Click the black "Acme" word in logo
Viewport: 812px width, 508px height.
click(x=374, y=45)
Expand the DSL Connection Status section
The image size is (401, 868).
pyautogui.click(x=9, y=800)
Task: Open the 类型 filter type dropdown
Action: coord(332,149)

---

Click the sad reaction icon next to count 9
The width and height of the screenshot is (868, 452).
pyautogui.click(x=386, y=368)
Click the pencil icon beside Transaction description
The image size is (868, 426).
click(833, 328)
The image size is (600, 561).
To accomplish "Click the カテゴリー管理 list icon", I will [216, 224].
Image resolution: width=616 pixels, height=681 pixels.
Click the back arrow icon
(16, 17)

--

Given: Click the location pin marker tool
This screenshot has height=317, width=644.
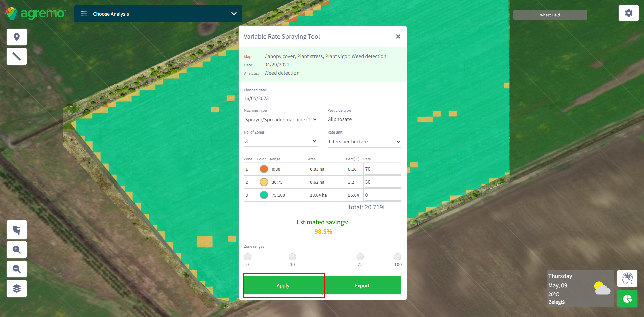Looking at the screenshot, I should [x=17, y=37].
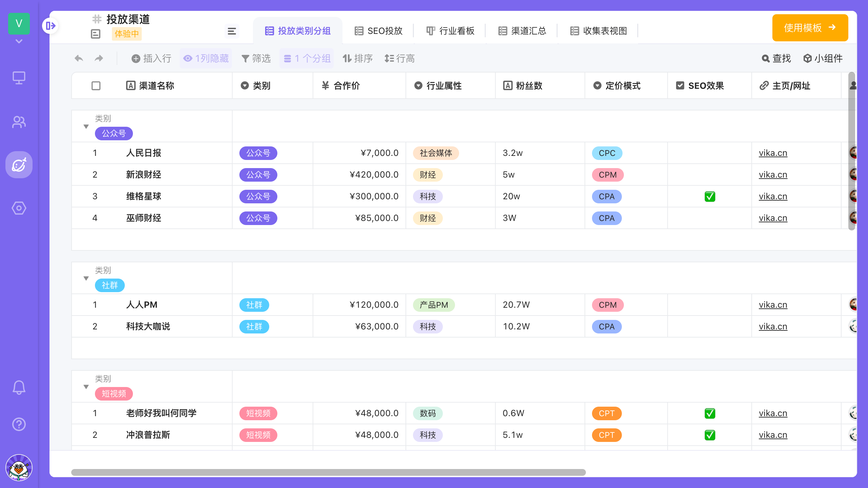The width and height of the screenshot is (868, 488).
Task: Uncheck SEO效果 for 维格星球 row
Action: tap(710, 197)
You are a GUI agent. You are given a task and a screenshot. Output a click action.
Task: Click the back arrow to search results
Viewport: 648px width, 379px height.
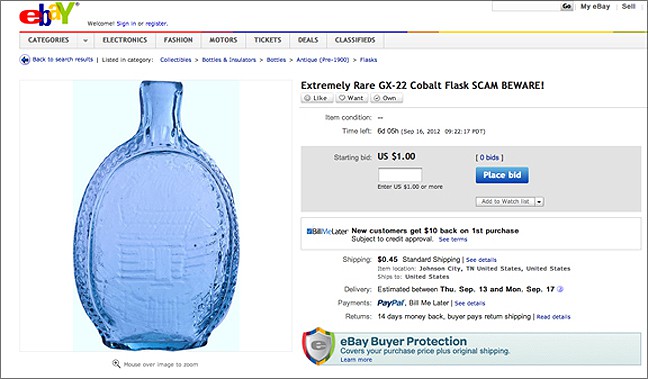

• _Required action_
In the listing above, find the line with "Given: Click the location pin marker tool" and the line with "Viewport: 648px width, 379px height.". Copy exactly those lines and all between them, minus the images.

• _Task solution_
Given: Click the location pin marker tool
This screenshot has height=317, width=644.
Looking at the screenshot, I should [x=17, y=37].
The width and height of the screenshot is (868, 488).
Task: Uncheck SEO效果 for 维格星球 row
Action: tap(710, 197)
You are a GUI agent. You are given a task and a screenshot. Output a click action.
Task: Click the back arrow to search results
Viewport: 648px width, 379px height.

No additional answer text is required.